Could you reproduce the lines below from the one with "PPT模板 (290, 2521)" through the one with "苏公网安备 32059002001943号 (175, 2564)"? Keep both ends and add nothing.

◆ Data to examine ◆
* * *

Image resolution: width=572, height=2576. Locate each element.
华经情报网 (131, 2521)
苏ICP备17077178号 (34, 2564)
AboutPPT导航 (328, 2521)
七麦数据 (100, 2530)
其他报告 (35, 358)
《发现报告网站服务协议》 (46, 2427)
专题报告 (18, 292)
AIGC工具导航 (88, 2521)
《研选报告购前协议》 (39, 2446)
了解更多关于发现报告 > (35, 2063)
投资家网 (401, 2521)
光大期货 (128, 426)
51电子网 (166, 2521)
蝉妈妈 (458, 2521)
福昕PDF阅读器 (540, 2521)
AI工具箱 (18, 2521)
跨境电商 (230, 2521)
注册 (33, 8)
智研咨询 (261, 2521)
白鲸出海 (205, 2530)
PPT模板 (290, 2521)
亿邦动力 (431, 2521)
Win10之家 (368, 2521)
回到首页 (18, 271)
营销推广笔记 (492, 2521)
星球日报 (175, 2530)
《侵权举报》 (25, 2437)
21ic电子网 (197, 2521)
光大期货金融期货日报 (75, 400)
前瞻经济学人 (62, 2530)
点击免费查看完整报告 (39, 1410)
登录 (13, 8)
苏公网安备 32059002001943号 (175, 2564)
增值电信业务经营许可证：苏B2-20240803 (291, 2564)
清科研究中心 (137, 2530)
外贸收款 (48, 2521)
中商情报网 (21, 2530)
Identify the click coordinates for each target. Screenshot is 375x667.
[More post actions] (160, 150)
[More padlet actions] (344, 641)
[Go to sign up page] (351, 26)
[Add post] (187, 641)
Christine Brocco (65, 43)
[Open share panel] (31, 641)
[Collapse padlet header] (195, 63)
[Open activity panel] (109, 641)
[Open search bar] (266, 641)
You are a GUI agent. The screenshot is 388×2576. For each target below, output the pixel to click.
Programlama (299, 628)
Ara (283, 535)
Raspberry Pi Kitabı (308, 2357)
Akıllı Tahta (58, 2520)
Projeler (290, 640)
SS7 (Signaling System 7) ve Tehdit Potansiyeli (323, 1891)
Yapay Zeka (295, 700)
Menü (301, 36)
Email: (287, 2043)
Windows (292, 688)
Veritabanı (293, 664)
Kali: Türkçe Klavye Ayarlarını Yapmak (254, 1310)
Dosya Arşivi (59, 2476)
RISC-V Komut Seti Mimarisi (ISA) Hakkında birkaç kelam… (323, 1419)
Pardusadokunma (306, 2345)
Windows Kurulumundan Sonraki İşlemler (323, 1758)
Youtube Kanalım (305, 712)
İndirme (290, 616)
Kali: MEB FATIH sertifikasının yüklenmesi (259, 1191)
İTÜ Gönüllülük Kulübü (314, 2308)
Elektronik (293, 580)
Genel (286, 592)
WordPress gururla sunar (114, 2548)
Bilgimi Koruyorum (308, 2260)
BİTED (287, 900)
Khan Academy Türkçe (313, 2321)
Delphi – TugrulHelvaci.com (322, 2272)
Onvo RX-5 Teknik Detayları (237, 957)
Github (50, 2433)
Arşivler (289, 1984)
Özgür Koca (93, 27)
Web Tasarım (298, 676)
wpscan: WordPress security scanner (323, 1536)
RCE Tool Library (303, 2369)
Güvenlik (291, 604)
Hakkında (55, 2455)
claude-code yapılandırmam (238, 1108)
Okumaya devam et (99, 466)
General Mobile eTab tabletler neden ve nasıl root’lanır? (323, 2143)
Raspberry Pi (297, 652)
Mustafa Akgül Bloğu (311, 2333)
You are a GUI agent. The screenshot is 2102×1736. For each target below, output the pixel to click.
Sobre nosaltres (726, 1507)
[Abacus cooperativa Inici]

* * *

◆ Problem solution ◆
PPT模板 (290, 2521)
亿邦动力 (431, 2521)
Win10之家 (368, 2521)
回到首页 (18, 271)
营销推广笔记 (492, 2521)
星球日报 (175, 2530)
《侵权举报》 (25, 2437)
21ic电子网 (197, 2521)
光大期货金融期货日报 (75, 400)
前瞻经济学人 (62, 2530)
点击免费查看完整报告 (39, 1410)
登录 (13, 8)
苏公网安备 32059002001943号 (175, 2564)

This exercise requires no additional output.